Numbers 6. Report of Lieutenant Colonel W. H. F. Lee, Ninth Virginia Cavalry.
Spottsylvania, Va., April 20, 1862.
CAPTAIN: I have the honor to forward a report of the recent engagement between the force under my command and the enemy's cavalry, near Falmouth, on Thursday and Friday, 17th and 18th instant:
At 10 o'clock on Thursday morning my scouts reported the cavalry of the enemy approaching by the Warrenton road. I at once re-enforced my picket in front by ordering Lieutenant Peirce, Lancaster Cavalry, to report with his company to Captain Swan, commanding pickets. I also sent Captain Hatchett, Lunenburg Dragoons, with his company, on the Sackett's Mill road. These companies held the enemy in check, retreating slowly, until 4 p. m. The enemy's force was a full regiment and my force four companies of cavalry. I had but few men in camp, owing to the long line of picket that I was obliged to keep up.

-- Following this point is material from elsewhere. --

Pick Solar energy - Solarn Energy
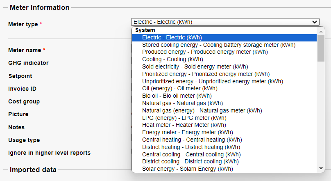This screenshot has height=181, width=331. tap(187, 169)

Finding that the enemy was too strong, I determined to fall back toward Falmouth. I took a position at Greeve's [Grove] Chapel, about 1 mile from Falmouth, where I was supported by four companies of infantry of the Fortieth Virginia Volunteers, under Major Taliaferro, and a squadron of cavalry, under Captain B. B. Douglas. Agreeably to orders I determined not to yield my ground except to superior forces. Major Taliaferro was posted in front with his infantry, and erected a barricade across the road. The cavalry was posted on the right and left and in rear. We remained in position until 1 o'clock Friday morning, when the pickets reported the enemy coming down the Warrenton road at full gallop. We waited in silence until they came within 20 yards of the barricade, when the infantry poured a deadly fire into and repulsed them. Within ten minutes they returned to the charge with a loud yell, and were again repulsed by a destructive volley and driven back. They seemed to be satisfied after the second charge and did not renew the attack.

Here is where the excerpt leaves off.